An actuator is often connected to the valve stem to linearly translate the plug member towards and away from the valve seat,. The actuator is typically located adjacent the valve bonnet and imparts linear translation motion to the valve stem. Accordingly, the valve stem will have to move with respect to the valve housing that it passes into. To prevent the undesirable loss of process fluids passing through the valve, the intersection between the reciprocating valve stem and the valve bonnet into which the stem passes should be well sealed. This is especially true where the process fluid is flammable and capable of potentially producing an explosion (e.g., natural gas, gaseous fuel), is poisonous, or is otherwise environmentally harmful.
Several devices and sealing methods have been proposed for sealing a linearly moving valve stem in a pressurized seal arrangement as disclosed in, for example, U.S. Pat. Nos. 6,161,835 and 5,746,435 to Arbuckle, U.S. Pat. Nos. 5,772,216 and 5,607,165 to Bredemeyer, and U.S. Pub. Applns. 2004/0135112 and 2004/0134665 to Greeb, et al., each of which is incorporated herein in its entirety by this reference. Such pressurized dynamic sealing arrangements may be used in the process gas industry for valves and the like to promote sealing and ensure that the process gas does not leak or produce a hazardous external environment. These patents disclose that using a pressurized barrier fluid or sealant (e.g., grease) provides opposing axial fluid forces on two spaced apart seals. In these arrangements, the barrier fluid has a pressure that is typically greater than a pressure of the process fluid. As such, if leakage is to occur, most or all of the leakage would be the barrier fluid rather than the process fluid since the barrier fluid is at the higher pressure of the two. Indicating mechanisms, which are disclosed in the above-noted patents, effectively indicate and inform a user whether leakage of the barrier fluid is occurring.

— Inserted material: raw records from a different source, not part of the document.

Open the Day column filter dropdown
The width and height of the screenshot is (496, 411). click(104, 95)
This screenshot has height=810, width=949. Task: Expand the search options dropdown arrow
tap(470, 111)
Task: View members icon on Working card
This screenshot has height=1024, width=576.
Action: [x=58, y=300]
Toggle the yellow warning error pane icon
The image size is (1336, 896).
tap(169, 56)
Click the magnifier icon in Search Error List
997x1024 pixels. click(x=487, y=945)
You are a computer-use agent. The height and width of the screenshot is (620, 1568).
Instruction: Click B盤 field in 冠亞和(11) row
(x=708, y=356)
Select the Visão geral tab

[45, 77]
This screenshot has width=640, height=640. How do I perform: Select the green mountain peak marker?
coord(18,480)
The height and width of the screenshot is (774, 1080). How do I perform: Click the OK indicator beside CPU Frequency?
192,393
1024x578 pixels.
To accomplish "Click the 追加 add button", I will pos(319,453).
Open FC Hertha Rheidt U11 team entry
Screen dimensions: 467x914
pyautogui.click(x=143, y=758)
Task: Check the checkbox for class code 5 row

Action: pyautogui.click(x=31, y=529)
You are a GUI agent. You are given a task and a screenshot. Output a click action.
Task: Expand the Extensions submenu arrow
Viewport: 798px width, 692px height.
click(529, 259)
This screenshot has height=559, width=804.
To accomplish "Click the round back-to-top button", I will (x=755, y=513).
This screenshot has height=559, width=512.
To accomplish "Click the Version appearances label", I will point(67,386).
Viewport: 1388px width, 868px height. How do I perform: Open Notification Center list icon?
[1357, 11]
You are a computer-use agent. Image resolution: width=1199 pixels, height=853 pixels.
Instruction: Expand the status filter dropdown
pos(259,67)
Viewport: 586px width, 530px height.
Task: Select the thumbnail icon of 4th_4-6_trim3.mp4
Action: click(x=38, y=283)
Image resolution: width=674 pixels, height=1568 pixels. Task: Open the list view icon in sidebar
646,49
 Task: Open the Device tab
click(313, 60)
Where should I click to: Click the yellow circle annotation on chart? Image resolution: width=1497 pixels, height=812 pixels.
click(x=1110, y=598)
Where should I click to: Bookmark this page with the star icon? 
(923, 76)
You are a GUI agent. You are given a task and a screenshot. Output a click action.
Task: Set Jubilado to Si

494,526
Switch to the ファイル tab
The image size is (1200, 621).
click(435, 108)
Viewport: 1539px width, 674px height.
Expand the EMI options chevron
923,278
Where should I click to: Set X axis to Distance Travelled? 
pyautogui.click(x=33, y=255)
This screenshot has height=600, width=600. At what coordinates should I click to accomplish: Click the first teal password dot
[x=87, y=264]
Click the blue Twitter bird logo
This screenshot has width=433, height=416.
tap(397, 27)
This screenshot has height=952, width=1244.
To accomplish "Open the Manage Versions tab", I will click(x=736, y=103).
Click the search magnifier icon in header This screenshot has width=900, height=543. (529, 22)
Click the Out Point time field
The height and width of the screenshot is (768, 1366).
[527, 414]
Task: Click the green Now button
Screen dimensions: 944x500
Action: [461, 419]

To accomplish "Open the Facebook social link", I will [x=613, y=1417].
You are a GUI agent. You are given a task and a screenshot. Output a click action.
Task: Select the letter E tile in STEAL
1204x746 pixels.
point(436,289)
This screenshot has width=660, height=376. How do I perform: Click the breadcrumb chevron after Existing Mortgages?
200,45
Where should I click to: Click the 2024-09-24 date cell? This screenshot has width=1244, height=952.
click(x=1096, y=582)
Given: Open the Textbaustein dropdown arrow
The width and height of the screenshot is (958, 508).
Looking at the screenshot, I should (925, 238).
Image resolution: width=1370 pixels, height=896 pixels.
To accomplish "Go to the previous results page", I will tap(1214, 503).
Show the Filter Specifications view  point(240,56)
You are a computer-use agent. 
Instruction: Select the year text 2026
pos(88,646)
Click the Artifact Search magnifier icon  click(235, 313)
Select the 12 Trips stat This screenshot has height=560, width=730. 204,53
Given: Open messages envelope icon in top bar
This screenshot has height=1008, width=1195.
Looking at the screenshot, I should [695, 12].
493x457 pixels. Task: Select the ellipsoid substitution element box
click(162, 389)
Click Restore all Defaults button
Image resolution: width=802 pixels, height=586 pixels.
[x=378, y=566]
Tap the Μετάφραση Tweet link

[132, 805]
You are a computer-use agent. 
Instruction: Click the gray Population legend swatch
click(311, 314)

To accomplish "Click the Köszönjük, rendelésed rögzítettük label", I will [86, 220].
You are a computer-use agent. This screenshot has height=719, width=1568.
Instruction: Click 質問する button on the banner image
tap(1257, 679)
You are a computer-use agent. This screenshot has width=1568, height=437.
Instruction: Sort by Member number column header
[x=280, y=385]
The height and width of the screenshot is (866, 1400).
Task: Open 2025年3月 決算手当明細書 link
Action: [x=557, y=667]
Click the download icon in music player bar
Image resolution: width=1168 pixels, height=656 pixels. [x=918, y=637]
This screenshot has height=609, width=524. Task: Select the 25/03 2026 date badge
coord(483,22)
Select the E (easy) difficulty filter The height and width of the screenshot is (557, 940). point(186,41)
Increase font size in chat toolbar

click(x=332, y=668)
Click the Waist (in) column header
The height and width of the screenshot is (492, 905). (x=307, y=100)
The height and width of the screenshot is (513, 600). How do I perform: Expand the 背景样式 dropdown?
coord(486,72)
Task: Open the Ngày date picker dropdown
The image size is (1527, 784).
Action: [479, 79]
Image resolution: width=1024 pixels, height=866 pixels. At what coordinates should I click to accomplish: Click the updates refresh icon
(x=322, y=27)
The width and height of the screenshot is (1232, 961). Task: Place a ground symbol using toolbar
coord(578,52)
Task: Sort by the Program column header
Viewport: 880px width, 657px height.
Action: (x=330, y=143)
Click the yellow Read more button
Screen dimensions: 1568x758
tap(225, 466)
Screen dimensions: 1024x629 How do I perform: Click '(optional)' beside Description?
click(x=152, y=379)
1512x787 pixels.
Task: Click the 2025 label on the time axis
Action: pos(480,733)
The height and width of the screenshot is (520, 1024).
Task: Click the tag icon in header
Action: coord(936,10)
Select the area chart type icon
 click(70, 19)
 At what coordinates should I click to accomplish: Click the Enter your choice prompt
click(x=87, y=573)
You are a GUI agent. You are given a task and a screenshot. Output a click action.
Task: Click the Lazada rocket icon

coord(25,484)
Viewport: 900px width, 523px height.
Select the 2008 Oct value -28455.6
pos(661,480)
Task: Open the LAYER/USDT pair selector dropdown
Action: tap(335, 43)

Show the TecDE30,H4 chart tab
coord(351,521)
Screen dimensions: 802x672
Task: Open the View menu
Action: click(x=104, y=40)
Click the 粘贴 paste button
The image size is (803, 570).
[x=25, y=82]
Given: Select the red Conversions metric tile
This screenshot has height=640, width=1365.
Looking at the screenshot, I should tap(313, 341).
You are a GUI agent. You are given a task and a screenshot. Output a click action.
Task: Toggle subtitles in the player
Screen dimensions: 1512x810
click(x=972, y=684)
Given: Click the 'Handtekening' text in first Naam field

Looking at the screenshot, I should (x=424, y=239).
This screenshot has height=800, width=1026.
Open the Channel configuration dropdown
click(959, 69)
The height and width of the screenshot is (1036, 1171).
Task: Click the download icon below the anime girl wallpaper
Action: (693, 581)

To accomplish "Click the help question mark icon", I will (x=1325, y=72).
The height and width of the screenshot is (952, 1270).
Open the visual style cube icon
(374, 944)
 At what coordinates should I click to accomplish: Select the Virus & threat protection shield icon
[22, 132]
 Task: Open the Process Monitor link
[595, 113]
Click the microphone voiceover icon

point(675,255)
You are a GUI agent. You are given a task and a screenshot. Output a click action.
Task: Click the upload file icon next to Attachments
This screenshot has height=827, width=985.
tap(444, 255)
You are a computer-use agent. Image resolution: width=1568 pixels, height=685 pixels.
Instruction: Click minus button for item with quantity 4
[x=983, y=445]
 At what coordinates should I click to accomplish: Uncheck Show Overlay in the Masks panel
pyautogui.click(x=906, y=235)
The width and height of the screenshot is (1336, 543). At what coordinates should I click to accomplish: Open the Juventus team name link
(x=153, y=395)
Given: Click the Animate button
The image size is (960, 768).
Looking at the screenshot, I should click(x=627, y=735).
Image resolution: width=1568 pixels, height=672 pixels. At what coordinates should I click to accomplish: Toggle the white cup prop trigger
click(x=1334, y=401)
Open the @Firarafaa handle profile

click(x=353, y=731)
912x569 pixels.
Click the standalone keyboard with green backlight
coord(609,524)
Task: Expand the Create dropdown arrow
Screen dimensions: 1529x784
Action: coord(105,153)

Unfortunately, the concepts disclosed in the Arbuckle and Bredemeyer patents are complex and costly to implement, have complex plumbing arrangements, are not practical to structurally implement, and/or require numerous complex components for establishing a preload barrier. Further, the indicating mechanism or indicators disclosed in at least some of these patents may have accuracy problems, may not readily indicate the exact source of the problem, and/or may be difficult or impractical to employ in the field or across different applications. Finally, these prior art concepts disclosed in the Arbuckle and Bredemeyer patents are subject to potential premature failure and leakage since they do not provide fully independent redundant seals in the sealing arrangements as well as an auxiliary (i.e., secondary) containment chamber to impound a leaking barrier fluid.